Extrait:
☆ ☆ ☆ ☆ ☆
Ces découvertes renvoient les idées médiévales aux oubliettes, l'obscurantisme religieux en prend un sacré coup et Dieu aussi par la même occasion. C'est qu'avant de chercher Dieu justement, on se dit qu'il serait peut-être bon de trouver l'homme. Et pour cela, rien de tel que de retourner des siècles en arrière (on avait déjà compris que tout avait déjà été fait) pour dépoussiérer les philosophes gréco-romains. Les textes de l'Antiquité deviennent une mine d'or et au milieu de l'odeur de mouton, on sent l'huile d'olive qui s'invite. Ah les moutons en méchoui de mon enfance en Grèce ! J'ai les papilles qui frétillent ! Tout ça vous met en appétit ? C'est normal, c'est la faim et la soif de savoir. Sauf que, vu l'état de l'enseignement de l'époque, y'a du boulot !

Cet appétit de connaissances me permet une transition à peine foireuse vers notre cher ami Rabelais. Car s'il y a un auteur qui introduit le mieux la littérature de la Renaissance, c'est bien lui. À peine foireuse la transition, car il est bel et bien question de nourriture lorsque nous parlons des géants Pantagruel et Gargantua et que je vous rappelle que Panurge et son bétail apparaissent dans Pantagruel justement. Mais aujourd'hui, nous allons nous pencher sur la vie très horrifique du grand Gargantua, père de Pantagruel, jadis composée par M. Alcofribas abstracteur de quintessence appelé plus sobrement Gargantua. Pour la petite anecdote, Alcofribas Nasier est l'anagramme de François Rabelais et le nom sous lequel fut signée cette œuvre.
☆ ☆ ☆ ☆ ☆
Enregistrements fournis:
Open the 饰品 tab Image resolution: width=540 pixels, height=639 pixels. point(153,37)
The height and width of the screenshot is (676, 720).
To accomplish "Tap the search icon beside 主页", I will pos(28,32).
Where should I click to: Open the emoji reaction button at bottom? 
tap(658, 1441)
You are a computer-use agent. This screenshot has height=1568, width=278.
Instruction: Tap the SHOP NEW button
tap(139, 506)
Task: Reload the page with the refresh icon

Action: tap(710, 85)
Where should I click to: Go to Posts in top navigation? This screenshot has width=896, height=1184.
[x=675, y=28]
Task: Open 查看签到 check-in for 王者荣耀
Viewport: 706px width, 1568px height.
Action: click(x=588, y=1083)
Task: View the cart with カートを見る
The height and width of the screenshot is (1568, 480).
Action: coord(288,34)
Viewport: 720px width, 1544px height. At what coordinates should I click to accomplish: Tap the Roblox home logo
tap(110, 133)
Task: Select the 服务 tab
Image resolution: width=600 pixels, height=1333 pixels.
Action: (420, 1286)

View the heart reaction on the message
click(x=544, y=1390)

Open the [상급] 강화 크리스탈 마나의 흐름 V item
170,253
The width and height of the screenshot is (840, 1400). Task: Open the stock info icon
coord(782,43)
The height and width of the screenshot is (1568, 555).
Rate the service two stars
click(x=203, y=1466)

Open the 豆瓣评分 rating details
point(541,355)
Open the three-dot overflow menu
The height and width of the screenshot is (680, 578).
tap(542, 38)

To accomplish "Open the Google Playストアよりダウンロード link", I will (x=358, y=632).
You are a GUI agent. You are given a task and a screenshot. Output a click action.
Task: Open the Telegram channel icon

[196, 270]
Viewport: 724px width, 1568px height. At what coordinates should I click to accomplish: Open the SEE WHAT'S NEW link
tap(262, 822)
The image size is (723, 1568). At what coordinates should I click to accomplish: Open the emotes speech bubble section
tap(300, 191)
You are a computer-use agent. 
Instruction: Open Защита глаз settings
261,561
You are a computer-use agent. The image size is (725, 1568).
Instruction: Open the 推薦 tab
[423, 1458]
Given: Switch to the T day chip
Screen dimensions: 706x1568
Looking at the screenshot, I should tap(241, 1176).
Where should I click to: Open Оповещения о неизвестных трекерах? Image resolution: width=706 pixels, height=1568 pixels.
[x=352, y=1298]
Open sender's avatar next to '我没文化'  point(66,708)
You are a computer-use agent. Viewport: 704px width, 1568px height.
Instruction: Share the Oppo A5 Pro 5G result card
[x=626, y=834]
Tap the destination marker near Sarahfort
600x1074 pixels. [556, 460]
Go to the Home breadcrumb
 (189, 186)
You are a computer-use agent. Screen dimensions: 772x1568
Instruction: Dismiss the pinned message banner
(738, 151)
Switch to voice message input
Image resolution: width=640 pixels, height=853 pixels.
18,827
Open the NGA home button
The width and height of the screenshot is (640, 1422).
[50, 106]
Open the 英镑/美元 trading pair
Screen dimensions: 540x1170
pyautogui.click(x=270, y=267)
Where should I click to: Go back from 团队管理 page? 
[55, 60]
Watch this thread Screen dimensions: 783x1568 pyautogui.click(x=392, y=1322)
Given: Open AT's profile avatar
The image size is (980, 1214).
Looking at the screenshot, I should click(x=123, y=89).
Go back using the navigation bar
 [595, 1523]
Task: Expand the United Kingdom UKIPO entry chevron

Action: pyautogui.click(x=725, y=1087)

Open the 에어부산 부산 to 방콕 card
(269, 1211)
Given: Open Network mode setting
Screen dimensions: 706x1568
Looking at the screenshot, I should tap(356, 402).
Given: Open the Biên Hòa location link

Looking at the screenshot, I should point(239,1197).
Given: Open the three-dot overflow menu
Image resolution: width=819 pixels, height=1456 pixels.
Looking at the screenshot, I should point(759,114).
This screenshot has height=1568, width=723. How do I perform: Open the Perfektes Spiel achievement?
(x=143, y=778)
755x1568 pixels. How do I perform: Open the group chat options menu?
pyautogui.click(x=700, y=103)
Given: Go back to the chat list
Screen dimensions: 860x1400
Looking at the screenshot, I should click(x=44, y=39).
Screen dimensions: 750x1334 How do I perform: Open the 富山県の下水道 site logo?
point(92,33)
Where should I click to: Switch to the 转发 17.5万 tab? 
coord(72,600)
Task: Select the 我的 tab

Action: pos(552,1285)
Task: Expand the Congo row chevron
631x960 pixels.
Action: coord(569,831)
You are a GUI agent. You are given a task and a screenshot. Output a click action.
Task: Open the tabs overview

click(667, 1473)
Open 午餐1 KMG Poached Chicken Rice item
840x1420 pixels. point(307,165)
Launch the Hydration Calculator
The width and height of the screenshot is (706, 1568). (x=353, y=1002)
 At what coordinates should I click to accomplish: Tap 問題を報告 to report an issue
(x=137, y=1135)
☆ ☆ ☆ ☆ ☆
Consigne 1: Reproduisez à l'identique le passage de l'extrait sur la Renaissance qui commence aux mots « Ces découvertes renvoient » et s'arrête après « du boulot ! ».
Consigne 2: Dupliquez telles quelles les lignes des enregistrements, de celle qui contient « Task: View the cart with カートを見る » jusqu'à celle qui contient « Action: (420, 1286) », ces deux lignes comprises, et rien d'autre.
L'extrait et les enregistrements n'ont aucun rapport entre eux.

Réponse attendue 1:
Ces découvertes renvoient les idées médiévales aux oubliettes, l'obscurantisme religieux en prend un sacré coup et Dieu aussi par la même occasion. C'est qu'avant de chercher Dieu justement, on se dit qu'il serait peut-être bon de trouver l'homme. Et pour cela, rien de tel que de retourner des siècles en arrière (on avait déjà compris que tout avait déjà été fait) pour dépoussiérer les philosophes gréco-romains. Les textes de l'Antiquité deviennent une mine d'or et au milieu de l'odeur de mouton, on sent l'huile d'olive qui s'invite. Ah les moutons en méchoui de mon enfance en Grèce ! J'ai les papilles qui frétillent ! Tout ça vous met en appétit ? C'est normal, c'est la faim et la soif de savoir. Sauf que, vu l'état de l'enseignement de l'époque, y'a du boulot !

Réponse attendue 2:
Task: View the cart with カートを見る
The height and width of the screenshot is (1568, 480).
Action: coord(288,34)
Viewport: 720px width, 1544px height. At what coordinates should I click to accomplish: Tap the Roblox home logo
tap(110, 133)
Task: Select the 服务 tab
Image resolution: width=600 pixels, height=1333 pixels.
Action: (420, 1286)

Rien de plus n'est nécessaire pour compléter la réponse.